Excerpted data >>
Segment Open

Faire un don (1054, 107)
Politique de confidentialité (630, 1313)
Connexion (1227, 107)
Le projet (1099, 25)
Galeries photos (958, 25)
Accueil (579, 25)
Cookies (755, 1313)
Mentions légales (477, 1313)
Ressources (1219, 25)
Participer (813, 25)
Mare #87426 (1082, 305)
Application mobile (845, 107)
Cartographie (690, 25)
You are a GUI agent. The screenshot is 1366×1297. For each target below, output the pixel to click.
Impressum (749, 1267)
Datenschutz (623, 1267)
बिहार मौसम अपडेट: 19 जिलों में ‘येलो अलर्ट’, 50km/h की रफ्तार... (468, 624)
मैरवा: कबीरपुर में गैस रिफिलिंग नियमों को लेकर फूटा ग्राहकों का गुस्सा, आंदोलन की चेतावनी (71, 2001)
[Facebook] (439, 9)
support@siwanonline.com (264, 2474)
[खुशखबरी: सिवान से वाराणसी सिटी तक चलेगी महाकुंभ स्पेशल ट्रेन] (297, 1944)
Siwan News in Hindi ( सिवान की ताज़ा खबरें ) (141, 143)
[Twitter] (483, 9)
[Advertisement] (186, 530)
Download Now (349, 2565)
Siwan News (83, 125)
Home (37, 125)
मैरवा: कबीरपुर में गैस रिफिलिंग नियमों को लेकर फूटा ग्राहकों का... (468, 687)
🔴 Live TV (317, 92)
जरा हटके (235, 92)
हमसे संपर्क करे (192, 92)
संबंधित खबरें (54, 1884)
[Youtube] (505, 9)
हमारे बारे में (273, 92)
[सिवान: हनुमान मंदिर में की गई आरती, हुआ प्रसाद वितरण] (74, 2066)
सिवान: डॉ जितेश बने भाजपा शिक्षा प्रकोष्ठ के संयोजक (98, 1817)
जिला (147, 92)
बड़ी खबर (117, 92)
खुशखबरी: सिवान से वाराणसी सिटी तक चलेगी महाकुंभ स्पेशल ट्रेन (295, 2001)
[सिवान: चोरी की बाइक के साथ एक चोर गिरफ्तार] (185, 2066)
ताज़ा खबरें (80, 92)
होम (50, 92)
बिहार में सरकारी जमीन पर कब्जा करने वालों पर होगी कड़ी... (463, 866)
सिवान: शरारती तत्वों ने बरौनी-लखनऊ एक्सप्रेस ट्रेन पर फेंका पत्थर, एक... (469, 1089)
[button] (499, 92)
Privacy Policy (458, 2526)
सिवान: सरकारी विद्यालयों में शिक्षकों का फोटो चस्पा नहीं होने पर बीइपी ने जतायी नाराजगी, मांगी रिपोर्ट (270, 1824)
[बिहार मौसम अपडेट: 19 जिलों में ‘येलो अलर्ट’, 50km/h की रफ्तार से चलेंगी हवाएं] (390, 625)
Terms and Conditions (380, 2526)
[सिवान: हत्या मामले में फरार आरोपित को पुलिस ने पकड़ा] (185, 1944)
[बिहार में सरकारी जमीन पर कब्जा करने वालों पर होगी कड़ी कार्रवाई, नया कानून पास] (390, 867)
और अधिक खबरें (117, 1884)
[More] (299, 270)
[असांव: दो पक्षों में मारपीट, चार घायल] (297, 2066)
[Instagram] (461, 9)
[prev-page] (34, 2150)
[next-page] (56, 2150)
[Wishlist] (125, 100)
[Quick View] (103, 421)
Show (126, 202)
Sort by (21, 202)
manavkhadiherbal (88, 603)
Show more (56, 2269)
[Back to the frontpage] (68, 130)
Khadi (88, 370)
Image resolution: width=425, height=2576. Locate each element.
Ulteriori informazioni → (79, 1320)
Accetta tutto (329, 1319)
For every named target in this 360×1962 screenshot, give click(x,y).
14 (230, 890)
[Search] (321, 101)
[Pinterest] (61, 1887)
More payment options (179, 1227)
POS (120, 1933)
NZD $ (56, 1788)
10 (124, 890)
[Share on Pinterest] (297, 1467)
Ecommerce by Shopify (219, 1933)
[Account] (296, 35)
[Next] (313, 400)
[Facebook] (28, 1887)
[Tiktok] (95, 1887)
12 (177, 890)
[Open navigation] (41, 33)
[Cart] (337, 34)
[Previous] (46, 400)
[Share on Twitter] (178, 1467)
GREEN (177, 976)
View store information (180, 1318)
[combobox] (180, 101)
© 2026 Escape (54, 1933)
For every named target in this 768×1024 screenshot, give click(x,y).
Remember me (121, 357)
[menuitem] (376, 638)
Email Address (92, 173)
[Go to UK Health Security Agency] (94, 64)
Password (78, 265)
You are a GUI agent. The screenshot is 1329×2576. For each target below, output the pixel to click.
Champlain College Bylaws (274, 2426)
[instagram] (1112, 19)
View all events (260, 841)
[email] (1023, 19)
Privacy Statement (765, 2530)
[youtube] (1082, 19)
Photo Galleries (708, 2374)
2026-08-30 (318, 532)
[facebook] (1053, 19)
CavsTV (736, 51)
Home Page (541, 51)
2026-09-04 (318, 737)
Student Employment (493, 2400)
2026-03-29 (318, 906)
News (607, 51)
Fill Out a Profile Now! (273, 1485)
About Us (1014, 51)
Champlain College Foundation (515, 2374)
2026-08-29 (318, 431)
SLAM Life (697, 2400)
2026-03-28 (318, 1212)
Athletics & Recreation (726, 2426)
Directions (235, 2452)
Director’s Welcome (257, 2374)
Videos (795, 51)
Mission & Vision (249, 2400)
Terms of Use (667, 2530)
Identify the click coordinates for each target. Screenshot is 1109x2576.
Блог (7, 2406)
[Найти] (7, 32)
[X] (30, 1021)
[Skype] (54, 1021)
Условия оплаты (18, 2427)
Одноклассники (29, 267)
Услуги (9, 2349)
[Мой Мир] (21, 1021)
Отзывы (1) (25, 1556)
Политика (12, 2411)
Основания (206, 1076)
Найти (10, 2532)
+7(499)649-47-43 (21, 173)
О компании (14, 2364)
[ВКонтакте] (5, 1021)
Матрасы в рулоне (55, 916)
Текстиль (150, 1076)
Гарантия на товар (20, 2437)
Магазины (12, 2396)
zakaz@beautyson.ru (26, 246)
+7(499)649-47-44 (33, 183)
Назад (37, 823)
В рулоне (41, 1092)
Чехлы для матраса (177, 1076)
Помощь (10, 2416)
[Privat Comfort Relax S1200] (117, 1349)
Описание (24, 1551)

Segment Closed

What to do >>
In full and word for word, write out the data above.

Your solution >>
Faire un don (1054, 107)
Politique de confidentialité (630, 1313)
Connexion (1227, 107)
Le projet (1099, 25)
Galeries photos (958, 25)
Accueil (579, 25)
Cookies (755, 1313)
Mentions légales (477, 1313)
Ressources (1219, 25)
Participer (813, 25)
Mare #87426 (1082, 305)
Application mobile (845, 107)
Cartographie (690, 25)
You are a GUI agent. The screenshot is 1366×1297. For each target below, output the pixel to click.
Impressum (749, 1267)
Datenschutz (623, 1267)
बिहार मौसम अपडेट: 19 जिलों में ‘येलो अलर्ट’, 50km/h की रफ्तार... (468, 624)
मैरवा: कबीरपुर में गैस रिफिलिंग नियमों को लेकर फूटा ग्राहकों का गुस्सा, आंदोलन की चेतावनी (71, 2001)
[Facebook] (439, 9)
support@siwanonline.com (264, 2474)
[खुशखबरी: सिवान से वाराणसी सिटी तक चलेगी महाकुंभ स्पेशल ट्रेन] (297, 1944)
Siwan News in Hindi ( सिवान की ताज़ा खबरें ) (141, 143)
[Twitter] (483, 9)
[Advertisement] (186, 530)
Download Now (349, 2565)
Siwan News (83, 125)
Home (37, 125)
मैरवा: कबीरपुर में गैस रिफिलिंग नियमों को लेकर फूटा ग्राहकों का... (468, 687)
🔴 Live TV (317, 92)
जरा हटके (235, 92)
हमसे संपर्क करे (192, 92)
संबंधित खबरें (54, 1884)
[Youtube] (505, 9)
हमारे बारे में (273, 92)
[सिवान: हनुमान मंदिर में की गई आरती, हुआ प्रसाद वितरण] (74, 2066)
सिवान: डॉ जितेश बने भाजपा शिक्षा प्रकोष्ठ के संयोजक (98, 1817)
जिला (147, 92)
बड़ी खबर (117, 92)
खुशखबरी: सिवान से वाराणसी सिटी तक चलेगी महाकुंभ स्पेशल ट्रेन (295, 2001)
[सिवान: चोरी की बाइक के साथ एक चोर गिरफ्तार] (185, 2066)
ताज़ा खबरें (80, 92)
होम (50, 92)
बिहार में सरकारी जमीन पर कब्जा करने वालों पर होगी कड़ी... (463, 866)
सिवान: शरारती तत्वों ने बरौनी-लखनऊ एक्सप्रेस ट्रेन पर फेंका पत्थर, एक... (469, 1089)
[button] (499, 92)
Privacy Policy (458, 2526)
सिवान: सरकारी विद्यालयों में शिक्षकों का फोटो चस्पा नहीं होने पर बीइपी ने जतायी नाराजगी, मांगी रिपोर्ट (270, 1824)
[बिहार मौसम अपडेट: 19 जिलों में ‘येलो अलर्ट’, 50km/h की रफ्तार से चलेंगी हवाएं] (390, 625)
Terms and Conditions (380, 2526)
[सिवान: हत्या मामले में फरार आरोपित को पुलिस ने पकड़ा] (185, 1944)
[बिहार में सरकारी जमीन पर कब्जा करने वालों पर होगी कड़ी कार्रवाई, नया कानून पास] (390, 867)
और अधिक खबरें (117, 1884)
[More] (299, 270)
[असांव: दो पक्षों में मारपीट, चार घायल] (297, 2066)
[Instagram] (461, 9)
[prev-page] (34, 2150)
[next-page] (56, 2150)
[Wishlist] (125, 100)
[Quick View] (103, 421)
Show (126, 202)
Sort by (21, 202)
manavkhadiherbal (88, 603)
Show more (56, 2269)
[Back to the frontpage] (68, 130)
Khadi (88, 370)
Image resolution: width=425, height=2576. Locate each element.
Ulteriori informazioni → (79, 1320)
Accetta tutto (329, 1319)
For every named target in this 360×1962 screenshot, give click(x,y).
14 (230, 890)
[Search] (321, 101)
[Pinterest] (61, 1887)
More payment options (179, 1227)
POS (120, 1933)
NZD $ (56, 1788)
10 (124, 890)
[Share on Pinterest] (297, 1467)
Ecommerce by Shopify (219, 1933)
[Account] (296, 35)
[Next] (313, 400)
[Facebook] (28, 1887)
[Tiktok] (95, 1887)
12 (177, 890)
[Open navigation] (41, 33)
[Cart] (337, 34)
[Previous] (46, 400)
[Share on Twitter] (178, 1467)
GREEN (177, 976)
View store information (180, 1318)
[combobox] (180, 101)
© 2026 Escape (54, 1933)
For every named target in this 768×1024 screenshot, give click(x,y).
Remember me (121, 357)
[menuitem] (376, 638)
Email Address (92, 173)
[Go to UK Health Security Agency] (94, 64)
Password (78, 265)
You are a GUI agent. The screenshot is 1329×2576. For each target below, output the pixel to click.
Champlain College Bylaws (274, 2426)
[instagram] (1112, 19)
View all events (260, 841)
[email] (1023, 19)
Privacy Statement (765, 2530)
[youtube] (1082, 19)
Photo Galleries (708, 2374)
2026-08-30 (318, 532)
[facebook] (1053, 19)
CavsTV (736, 51)
Home Page (541, 51)
2026-09-04 (318, 737)
Student Employment (493, 2400)
2026-03-29 (318, 906)
News (607, 51)
Fill Out a Profile Now! (273, 1485)
About Us (1014, 51)
Champlain College Foundation (515, 2374)
2026-08-29 (318, 431)
SLAM Life (697, 2400)
2026-03-28 (318, 1212)
Athletics & Recreation (726, 2426)
Directions (235, 2452)
Director’s Welcome (257, 2374)
Videos (795, 51)
Mission & Vision (249, 2400)
Terms of Use (667, 2530)
Identify the click coordinates for each target. Screenshot is 1109x2576.
Блог (7, 2406)
[Найти] (7, 32)
[X] (30, 1021)
[Skype] (54, 1021)
Условия оплаты (18, 2427)
Одноклассники (29, 267)
Услуги (9, 2349)
[Мой Мир] (21, 1021)
Отзывы (1) (25, 1556)
Политика (12, 2411)
Основания (206, 1076)
Найти (10, 2532)
+7(499)649-47-43 (21, 173)
О компании (14, 2364)
[ВКонтакте] (5, 1021)
Матрасы в рулоне (55, 916)
Текстиль (150, 1076)
Гарантия на товар (20, 2437)
Магазины (12, 2396)
zakaz@beautyson.ru (26, 246)
+7(499)649-47-44 (33, 183)
Назад (37, 823)
В рулоне (41, 1092)
Чехлы для матраса (177, 1076)
Помощь (10, 2416)
[Privat Comfort Relax S1200] (117, 1349)
Описание (24, 1551)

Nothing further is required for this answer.